| JOBS |
1: List the names of the cats mentioned in the passage about the family's cats below.
2: In the rows that follow the passage about the family's cats, copy out everything from the line containing "Select the Software" down to the line containing "(x=4, y=116)", including both of those lines.

━━━━━ READING TEXT

The only swear words I ever heard my grandparents utter were the whispered particulars for the name of their adopted cat “Dee Gee”, my aunt’s cat that inexplicably preferred to live at their house instead of hers. Only somehow “DG” got reversed to “GD” by my grandfather.

“God…Damned…cat”.

I don’t know what DG’s name had meant before he became the bane of my grandparent’s meditative and previously cat free existence but perhaps it had something to do with the fact that DG was the only male among my aunt’s clan. My aunt was a collector of cats, mostly strays or kittens begotten before the vet could safely spay their mothers. She even sewed entire families of cats as beloved cotton calicos and ginghams with felt noses and soft wire whiskers. I think her all time record was 8 cats at once and that was when she lived in a farm house on 20 acres of land. Winter, “Winny”, was the sweetest, mittens was the warmest, not because her name implied a relationship to outerwear but because she slept within centimeters of the wood stove, but DG was a hunter and a sweetheart, the best God Damned all around cat I knew. Maybe that’s what they meant. It was hard to say whether my grandfather’s prickly salt and pepper haired chin dipped inwards for emphasis or for expletive.

━━━━━━━━━━
━━━━━ EXCERPTED RECORDS

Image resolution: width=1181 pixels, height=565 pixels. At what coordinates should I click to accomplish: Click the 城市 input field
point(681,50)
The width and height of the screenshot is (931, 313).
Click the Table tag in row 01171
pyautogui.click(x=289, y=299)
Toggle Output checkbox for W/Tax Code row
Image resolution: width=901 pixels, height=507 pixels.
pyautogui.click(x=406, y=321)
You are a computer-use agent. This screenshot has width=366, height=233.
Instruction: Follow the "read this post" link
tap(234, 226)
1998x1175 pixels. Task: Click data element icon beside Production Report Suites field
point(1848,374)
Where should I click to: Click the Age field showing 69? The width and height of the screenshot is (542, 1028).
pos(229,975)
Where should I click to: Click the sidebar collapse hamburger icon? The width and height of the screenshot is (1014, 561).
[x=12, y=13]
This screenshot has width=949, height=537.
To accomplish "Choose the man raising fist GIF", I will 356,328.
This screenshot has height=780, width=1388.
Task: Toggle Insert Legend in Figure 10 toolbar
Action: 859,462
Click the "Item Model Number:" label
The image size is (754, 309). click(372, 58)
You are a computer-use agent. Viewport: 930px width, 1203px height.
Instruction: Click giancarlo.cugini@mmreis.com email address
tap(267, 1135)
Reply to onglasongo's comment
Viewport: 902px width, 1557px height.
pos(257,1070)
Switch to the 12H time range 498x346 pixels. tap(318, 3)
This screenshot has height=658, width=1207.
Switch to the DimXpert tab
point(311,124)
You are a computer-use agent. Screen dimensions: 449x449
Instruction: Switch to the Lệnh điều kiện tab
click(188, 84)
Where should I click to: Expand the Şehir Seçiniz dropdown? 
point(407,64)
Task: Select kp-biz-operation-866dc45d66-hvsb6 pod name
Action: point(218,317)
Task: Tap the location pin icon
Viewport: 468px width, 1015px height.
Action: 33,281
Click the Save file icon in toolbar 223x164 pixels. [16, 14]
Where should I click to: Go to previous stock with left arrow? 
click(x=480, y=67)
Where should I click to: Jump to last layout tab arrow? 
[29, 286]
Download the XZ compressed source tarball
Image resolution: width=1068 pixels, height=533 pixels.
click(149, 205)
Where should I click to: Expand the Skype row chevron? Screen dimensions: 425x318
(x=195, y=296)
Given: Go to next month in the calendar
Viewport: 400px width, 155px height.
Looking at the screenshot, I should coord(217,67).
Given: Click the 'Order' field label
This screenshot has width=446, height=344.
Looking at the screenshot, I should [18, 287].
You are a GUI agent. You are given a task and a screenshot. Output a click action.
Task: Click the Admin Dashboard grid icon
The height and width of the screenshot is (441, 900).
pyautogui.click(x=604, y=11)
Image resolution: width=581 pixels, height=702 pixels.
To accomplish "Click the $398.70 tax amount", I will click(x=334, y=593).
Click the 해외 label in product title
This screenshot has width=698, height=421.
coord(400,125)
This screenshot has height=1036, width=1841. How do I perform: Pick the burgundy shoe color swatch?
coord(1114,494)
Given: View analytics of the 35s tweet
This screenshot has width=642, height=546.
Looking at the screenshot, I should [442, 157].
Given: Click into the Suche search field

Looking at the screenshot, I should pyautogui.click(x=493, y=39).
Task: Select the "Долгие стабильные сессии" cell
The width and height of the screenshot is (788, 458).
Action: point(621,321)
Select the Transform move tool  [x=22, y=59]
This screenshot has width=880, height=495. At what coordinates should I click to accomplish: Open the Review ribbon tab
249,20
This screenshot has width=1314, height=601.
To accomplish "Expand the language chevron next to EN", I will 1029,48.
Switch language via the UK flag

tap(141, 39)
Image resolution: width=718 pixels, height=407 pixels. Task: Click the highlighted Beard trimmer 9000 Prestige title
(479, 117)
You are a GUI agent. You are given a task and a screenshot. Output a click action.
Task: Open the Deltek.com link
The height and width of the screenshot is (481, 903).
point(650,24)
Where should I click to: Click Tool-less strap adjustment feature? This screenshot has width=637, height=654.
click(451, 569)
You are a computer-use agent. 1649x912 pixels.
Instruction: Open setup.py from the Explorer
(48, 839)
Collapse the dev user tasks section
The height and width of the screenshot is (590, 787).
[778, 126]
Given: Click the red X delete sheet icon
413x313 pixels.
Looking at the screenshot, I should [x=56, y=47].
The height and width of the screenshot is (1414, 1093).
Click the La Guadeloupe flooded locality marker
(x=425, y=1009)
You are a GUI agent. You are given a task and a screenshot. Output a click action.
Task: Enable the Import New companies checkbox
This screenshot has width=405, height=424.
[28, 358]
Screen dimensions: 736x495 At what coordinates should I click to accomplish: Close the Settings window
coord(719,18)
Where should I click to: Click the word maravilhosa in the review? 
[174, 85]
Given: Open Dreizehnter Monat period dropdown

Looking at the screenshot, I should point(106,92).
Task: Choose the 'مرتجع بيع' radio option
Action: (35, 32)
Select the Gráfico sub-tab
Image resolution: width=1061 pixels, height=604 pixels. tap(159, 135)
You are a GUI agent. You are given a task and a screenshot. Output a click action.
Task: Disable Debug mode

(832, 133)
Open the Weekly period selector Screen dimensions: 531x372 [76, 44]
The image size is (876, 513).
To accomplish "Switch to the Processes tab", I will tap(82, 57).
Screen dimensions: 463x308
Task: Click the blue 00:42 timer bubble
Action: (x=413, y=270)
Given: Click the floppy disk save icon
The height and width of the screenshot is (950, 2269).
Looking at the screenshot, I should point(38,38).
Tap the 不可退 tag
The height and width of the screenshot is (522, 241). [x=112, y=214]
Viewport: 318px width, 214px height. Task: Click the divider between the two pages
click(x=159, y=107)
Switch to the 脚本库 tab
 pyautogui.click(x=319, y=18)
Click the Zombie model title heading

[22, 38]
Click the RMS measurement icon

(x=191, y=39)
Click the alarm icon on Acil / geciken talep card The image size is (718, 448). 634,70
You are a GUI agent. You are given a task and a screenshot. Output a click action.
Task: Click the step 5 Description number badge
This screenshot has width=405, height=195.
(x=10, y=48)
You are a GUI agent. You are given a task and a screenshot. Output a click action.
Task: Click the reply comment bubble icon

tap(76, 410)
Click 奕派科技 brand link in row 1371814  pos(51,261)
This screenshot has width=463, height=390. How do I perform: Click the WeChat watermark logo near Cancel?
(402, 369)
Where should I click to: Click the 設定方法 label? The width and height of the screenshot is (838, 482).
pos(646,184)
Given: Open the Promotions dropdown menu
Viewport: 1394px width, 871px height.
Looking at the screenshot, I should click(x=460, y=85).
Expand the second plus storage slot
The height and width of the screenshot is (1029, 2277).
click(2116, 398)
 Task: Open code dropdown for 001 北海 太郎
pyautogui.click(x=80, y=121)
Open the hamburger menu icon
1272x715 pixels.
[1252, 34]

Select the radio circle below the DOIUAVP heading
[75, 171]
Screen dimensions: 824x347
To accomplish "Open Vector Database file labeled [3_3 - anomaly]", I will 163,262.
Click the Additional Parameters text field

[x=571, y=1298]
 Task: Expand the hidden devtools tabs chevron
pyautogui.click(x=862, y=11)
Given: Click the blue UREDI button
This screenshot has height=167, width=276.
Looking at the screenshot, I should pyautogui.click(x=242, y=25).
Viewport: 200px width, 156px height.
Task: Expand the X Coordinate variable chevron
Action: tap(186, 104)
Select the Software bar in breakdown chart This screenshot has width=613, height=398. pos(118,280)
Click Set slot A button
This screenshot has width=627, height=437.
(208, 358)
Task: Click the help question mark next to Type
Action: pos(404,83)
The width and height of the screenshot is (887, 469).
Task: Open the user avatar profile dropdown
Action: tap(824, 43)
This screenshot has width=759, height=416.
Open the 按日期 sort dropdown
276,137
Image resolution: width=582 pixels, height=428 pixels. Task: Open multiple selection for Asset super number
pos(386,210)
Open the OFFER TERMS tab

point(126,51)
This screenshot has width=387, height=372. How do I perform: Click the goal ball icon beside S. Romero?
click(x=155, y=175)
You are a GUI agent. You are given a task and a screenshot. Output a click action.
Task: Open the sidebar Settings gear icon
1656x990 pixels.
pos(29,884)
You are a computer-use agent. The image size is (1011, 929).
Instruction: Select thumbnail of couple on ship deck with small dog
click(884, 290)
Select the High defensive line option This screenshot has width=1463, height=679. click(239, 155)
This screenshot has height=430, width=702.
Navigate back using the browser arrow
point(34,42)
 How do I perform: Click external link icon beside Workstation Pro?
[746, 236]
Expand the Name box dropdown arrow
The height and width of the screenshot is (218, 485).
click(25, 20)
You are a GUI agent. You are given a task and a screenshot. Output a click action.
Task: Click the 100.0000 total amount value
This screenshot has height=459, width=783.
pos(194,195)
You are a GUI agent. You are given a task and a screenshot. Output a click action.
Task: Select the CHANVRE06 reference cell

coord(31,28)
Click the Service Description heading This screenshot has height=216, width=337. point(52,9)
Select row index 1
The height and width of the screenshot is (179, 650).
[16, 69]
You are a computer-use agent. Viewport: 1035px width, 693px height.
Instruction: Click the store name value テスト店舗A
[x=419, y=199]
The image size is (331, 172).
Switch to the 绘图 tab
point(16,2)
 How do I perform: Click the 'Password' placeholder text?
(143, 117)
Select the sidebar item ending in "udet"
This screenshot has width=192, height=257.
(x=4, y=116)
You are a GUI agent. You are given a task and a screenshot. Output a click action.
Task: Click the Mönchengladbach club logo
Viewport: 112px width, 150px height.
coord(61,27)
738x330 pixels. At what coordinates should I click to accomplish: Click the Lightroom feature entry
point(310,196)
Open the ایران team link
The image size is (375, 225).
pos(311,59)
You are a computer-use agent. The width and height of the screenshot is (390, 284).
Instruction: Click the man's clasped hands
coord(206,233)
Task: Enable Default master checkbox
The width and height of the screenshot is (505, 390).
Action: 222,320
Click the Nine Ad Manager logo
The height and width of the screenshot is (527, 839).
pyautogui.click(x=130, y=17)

━━━━━━━━━━

| SOLUTION LIST |
1: Dee Gee (DG), Winter ("Winny"), mittens

2:
Select the Software bar in breakdown chart This screenshot has width=613, height=398. pos(118,280)
Click Set slot A button
This screenshot has width=627, height=437.
(208, 358)
Task: Click the help question mark next to Type
Action: pos(404,83)
The width and height of the screenshot is (887, 469).
Task: Open the user avatar profile dropdown
Action: tap(824, 43)
This screenshot has width=759, height=416.
Open the 按日期 sort dropdown
276,137
Image resolution: width=582 pixels, height=428 pixels. Task: Open multiple selection for Asset super number
pos(386,210)
Open the OFFER TERMS tab

point(126,51)
This screenshot has width=387, height=372. How do I perform: Click the goal ball icon beside S. Romero?
click(x=155, y=175)
You are a GUI agent. You are given a task and a screenshot. Output a click action.
Task: Open the sidebar Settings gear icon
1656x990 pixels.
pos(29,884)
You are a computer-use agent. The image size is (1011, 929).
Instruction: Select thumbnail of couple on ship deck with small dog
click(884, 290)
Select the High defensive line option This screenshot has width=1463, height=679. click(239, 155)
This screenshot has height=430, width=702.
Navigate back using the browser arrow
point(34,42)
 How do I perform: Click external link icon beside Workstation Pro?
[746, 236]
Expand the Name box dropdown arrow
The height and width of the screenshot is (218, 485).
click(25, 20)
You are a GUI agent. You are given a task and a screenshot. Output a click action.
Task: Click the 100.0000 total amount value
This screenshot has height=459, width=783.
pos(194,195)
You are a GUI agent. You are given a task and a screenshot. Output a click action.
Task: Select the CHANVRE06 reference cell

coord(31,28)
Click the Service Description heading This screenshot has height=216, width=337. point(52,9)
Select row index 1
The height and width of the screenshot is (179, 650).
[16, 69]
You are a computer-use agent. Viewport: 1035px width, 693px height.
Instruction: Click the store name value テスト店舗A
[x=419, y=199]
The image size is (331, 172).
Switch to the 绘图 tab
point(16,2)
 How do I perform: Click the 'Password' placeholder text?
(143, 117)
Select the sidebar item ending in "udet"
This screenshot has width=192, height=257.
(x=4, y=116)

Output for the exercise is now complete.